§ **REQUIRED ACTIONS**
a. Copy the passage on Robert Jackson starting at "From the 1950s" and ending at "in 60 countries.", substituting "adviser" for "consultant".
b. Extend the biography of Robert Jackson beyond its final sentence.

§ **TEXT EXCERPT**
BEGIN

Sir Robert Gillman Allen Jackson,  (8 November 1911 – 12 January 1991) was an Australian naval officer, public servant and United Nations administrator who specialised in technical and logistical assistance to the developing world.

Early life
Jackson was born Wilbur Kenneth Jackson in Melbourne, Victoria, on 8 November 1911. He was educated at Cheltenham High School and Mentone Grammar School, which his father Archibald Jackson had helped found, but his father's death meant he did not go to university and started his career in the Royal Australian Navy at 18.

Career
Jackson was seconded to the Royal Navy in 1938 and proved his ability in his plans for defending Malta during the Second World War, for which he was appointed an Officer of the Order of the British Empire. In 1941, he was appointed principal adviser to Oliver Lyttleton, War Cabinet minister in Cairo, and his work with the Middle East Supply Centre encouraging local food production across many countries fostered his diplomatic and administrative skills.

After the war, Jackson was responsible for the United Nations Relief and Rehabilitation Administration (UNRRA) projects in Europe, parts of Africa and the Far East, "the biggest UN relief operation ever". Next he was assistant to Trygve Lie, first secretary-general of the UN, with whom he had an awkward working relationship, and then returned to the United Kingdom to work at the Treasury before moving to the Australian Ministry of National Development.

Jackson came to specialise in multiple purpose river development schemes, and his obituary in The Times said "he was associated with virtually all major undertakings of this kind in the developing world". While working on the Volta project in Ghana from 1953 to 1960, he got to know Kwame Nkrumah. His time in Ghana led to the awards of Knight Bachelor in 1956, and Knight Commander of the Royal Victorian Order in 1962.

From the 1950s onward, he advised the governments of India and Pakistan, and in 1962 he went to the UN as consultant to Paul Hoffman of the United Nations Development Programme (UNDP), advising on technical, logistical and pre-investment aid to developing countries. By 1971, he had helped with UNDP projects in 60 countries.

The "Jackson Report" or "Capacity Study" on UN reform was published in 1969, urging that UN projects should be harmonised with a country's own development plan, and provoking some controversy. Margaret Anstee, another UN administrator, collaborated with him on this report. They became close personally as well as professionally, and their relationship continued until Jackson's death on 12 January 1991.

Jackson's last major operations were co-ordinating relief for Bangladesh between 1972 and 1975, and assistance for Kampuchea and Kampuchean refugees in Thailand between 1979 and 1984. He was made a Companion of the Order of Australia in 1986.

END

§ **INFORMATION SHOWN**

BEGIN

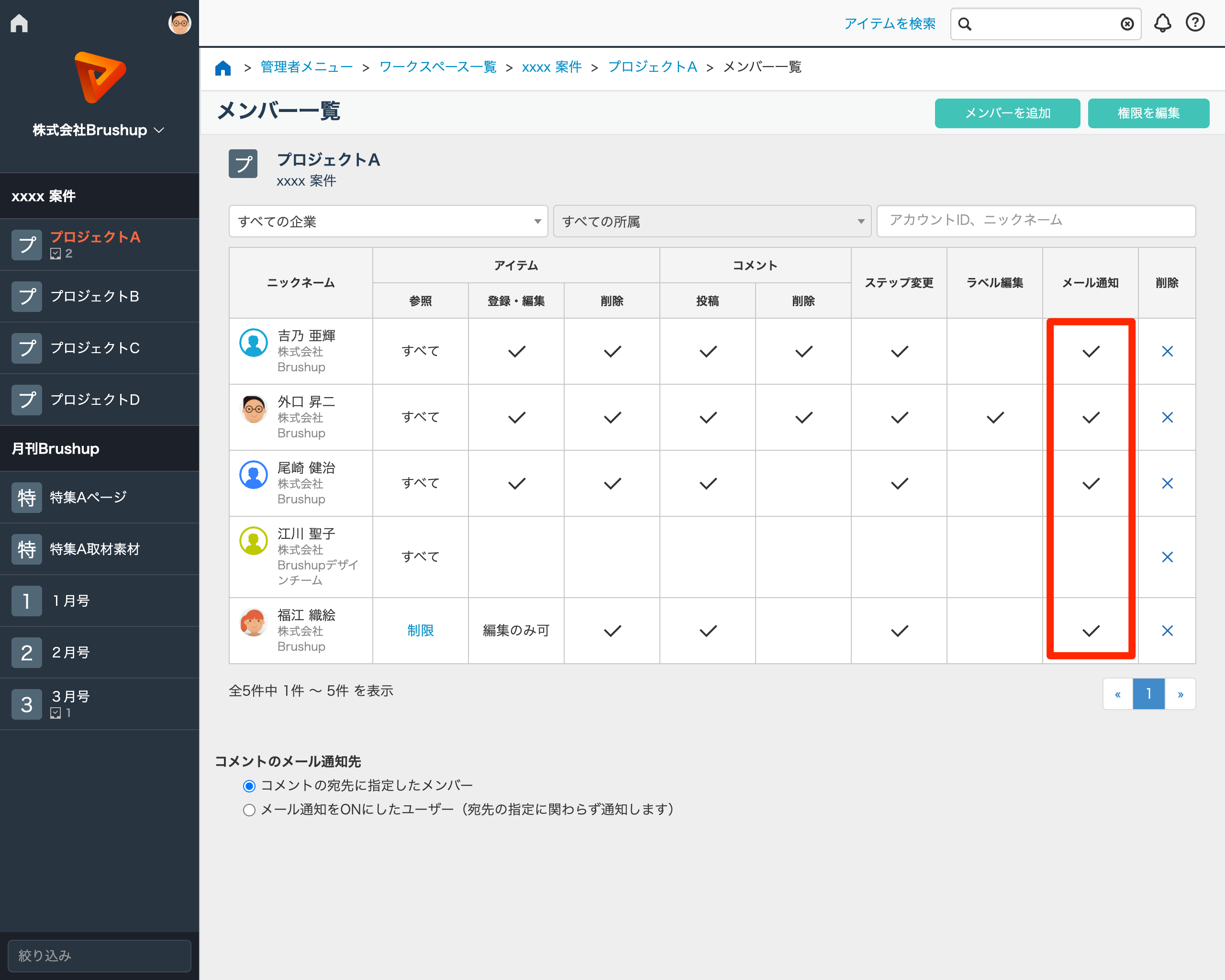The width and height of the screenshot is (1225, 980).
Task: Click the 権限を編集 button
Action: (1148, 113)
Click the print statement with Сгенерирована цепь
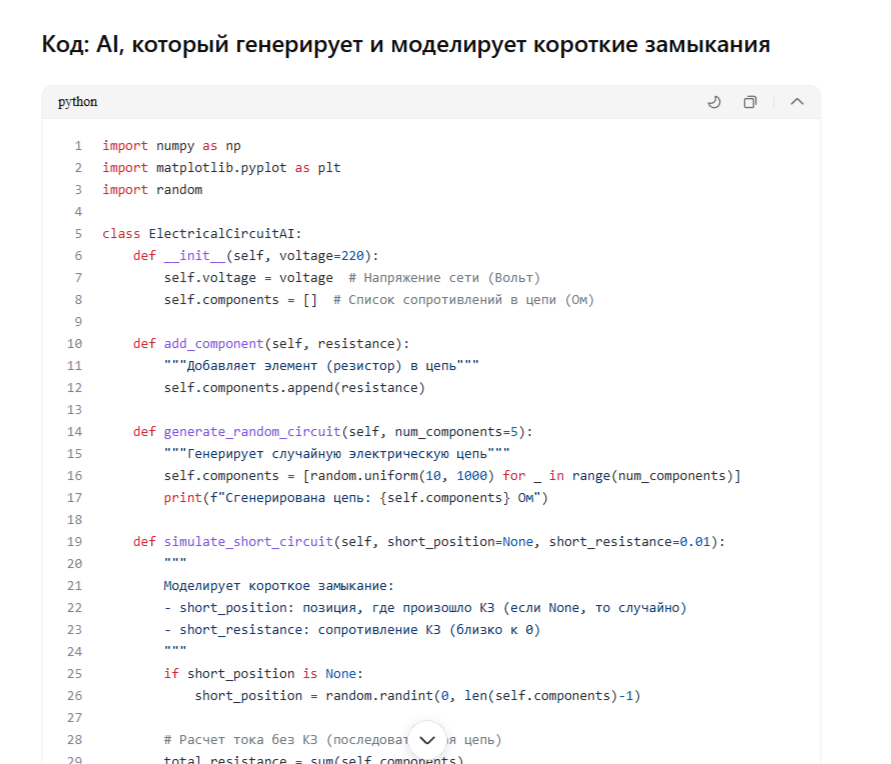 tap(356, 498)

END
BEGIN

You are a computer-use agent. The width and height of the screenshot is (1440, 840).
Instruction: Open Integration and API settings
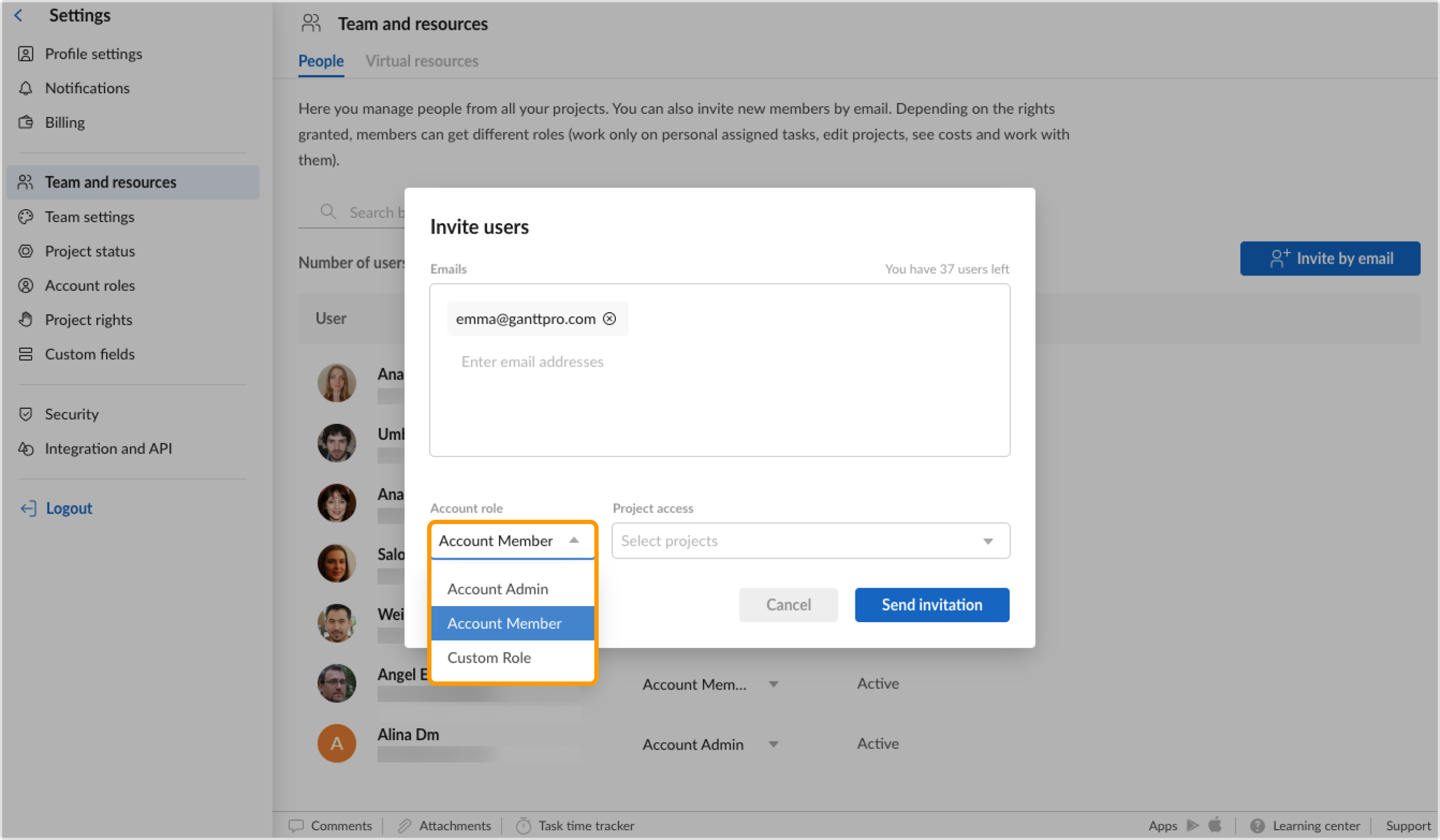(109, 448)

END

§ **ANSWERS PROVIDED**
a.
From the 1950s onward, he advised the governments of India and Pakistan, and in 1962 he went to the UN as adviser to Paul Hoffman of the United Nations Development Programme (UNDP), advising on technical, logistical and pre-investment aid to developing countries. By 1971, he had helped with UNDP projects in 60 countries.

b.
Jackson has been called a "master of logistics" with his work in Malta, UNRRA, and Bangladesh given particular praise.

Personal life
Jackson married Barbara Ward in 1950, after his first marriage had ended. They had a son in 1956, but were legally separated in the early 1970s.

Jackson died in London on 12 January 1991 of a stroke.

References

Further reading
Harlan Cleveland, 'Introduction: History of an Idea 1959.’ In The Case for an International Development Authority, by Robert G. A. Jackson, edited by Harlan Cleveland, 5–18. Syracuse, NY: Syracuse University Press, 1959
James Gibson, Jacko, Where Are You Now? A life of Robert Jackson: Master of humanitarian relief, the man who saved Malta  (Parsons, London 2006)   
Robert G. A. Jackson, The Case for an International Development Authority, Syracuse, NY: Syracuse University Press, 1959
Robert G.A. Jackson, A Study of the Capacity of the United Nations Development System, 2 vols. (Geneva 1969)
Eli Karetny and Thomas G. Weiss. ‘UNRRA’s Operational Genius and Institutional Design.’ Wartime Origins and the Future United Nations, edited by Dan Plesch and Thomas G. Weiss, 99–120. London: Routledge, 2015
Chad J. Mitcham, ‘Australia and Development Cooperation at the United Nations: Towards Poverty Reduction.’ In Australia and the United Nations, edited by James Cotton and David Lee, 191–221. Canberra: Department of Foreign Affairs and Trade and Sydney: Longueville Books, 2013
Chad J. Mitcham, 'Jackson, Sir Robert Gillman (1911–1991)', Australian Dictionary of Biography, National Centre of Biography, Australian National University, http://adb.anu.edu.au/biography/jackson-sir-robert-gillman-20715/text31511, published online 2016. Retrieved 10 November 2016.
Alan R. Raucher, Paul G. Hoffman: Architect of Foreign Aid (Kentucky 1985)
Brian Urquhart, A Life in Peace and War  (London 1987)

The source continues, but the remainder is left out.